The first run of this bio for Phil and Linda covered a lot of ground. It was all accurate and all true. But the fact is, they thought it showed them in too bright a light…they’re too modest but that in itself says much about them.
This is shorter than the original, but it will still tell you that Phil and Linda are the kind of people we’re fortunate to have at Knox Church…the kind of people you want to know, or wished you did.
Phil and Linda grew up in Edmonton and met there. Three of their four children call Edmonton home today, but they still have one daughter, Susan, here in town.

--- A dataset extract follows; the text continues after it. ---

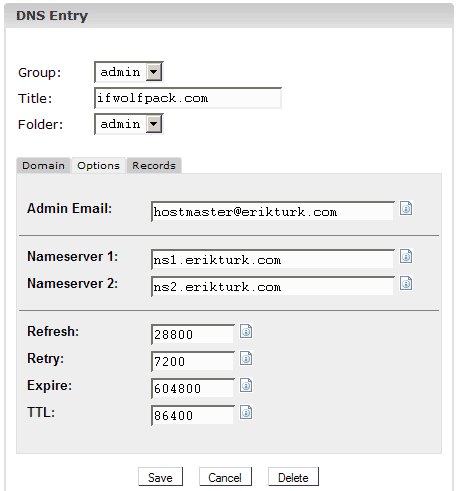Click the TTL value input
Screen dimensions: 457x491
(x=193, y=415)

When they moved to Ottawa in 1996, like many new arrivals, the couple tried out a number of churches. A concert one evening at Knox got them in the door and they’ve never looked back. They’re now 24-year Knox veterans.
“Back then, like today, Knox was made up of friendly, welcoming people and that drew us in and has kept us here. Knox has really become the source of many of our closest friends,” says Linda. “Of course, the music was and remains another big attraction.” Linda has been in the choir almost from day one with Phil joining the fold a little later. And there’s also the leadership from the pulpit which draws people in and keeps long-time members like them coming back.
A physician by profession, Phil took his medical training in the Canadian Forces, and spent three years in Germany, as well as working in Edmonton and in Medicine Hat, Alta. Linda was in the medical field in nursing but spent much of her career as an education assistant working with special needs kids, a challenging but rewarding profession if ever there was one; of course, that was when she wasn’t at home helping raise their four kids.
Both Linda and Phil are active in numerous aspects of volunteer work within and outside Knox. When not volunteering, Linda is an avid gardener.
“I’m out working around in the garden all summer,’ Linda says. “I love it.”
Phil is waiting for the golf courses to open, which may not be too far off. He also enjoys history and writing, and is working on his second book, tracing the stories of vets who attended Knox Church and were killed in the two World Wars.
There’s a highlight in Phil’s long medical career he didn’t want to talk about in an interview. Fortunately, Linda was more forthcoming on the subject. It’s the fact that in 1994 Dr. Philip Winkelaar, then of Medicine Hat, was named Canadian Family Physician of the Year, a prestigious award made all the more so given it’s a recognition by one’s peers.
Here are a couple lines from a story in the Canadian Family Physician journal at the time giving a sense for why Phil won this award:
“Winkelaar's focus seems to be entirely on his patients. He considers the two biggest challenges facing family doctors today are: ‘Keeping patients central to our thinking in these times with so much else to worry about and making sure what we do makes a difference, makes things better - not just cost-effective for our patients,’’ he said.
Sounds like a pretty good approach at any time doesn’t it?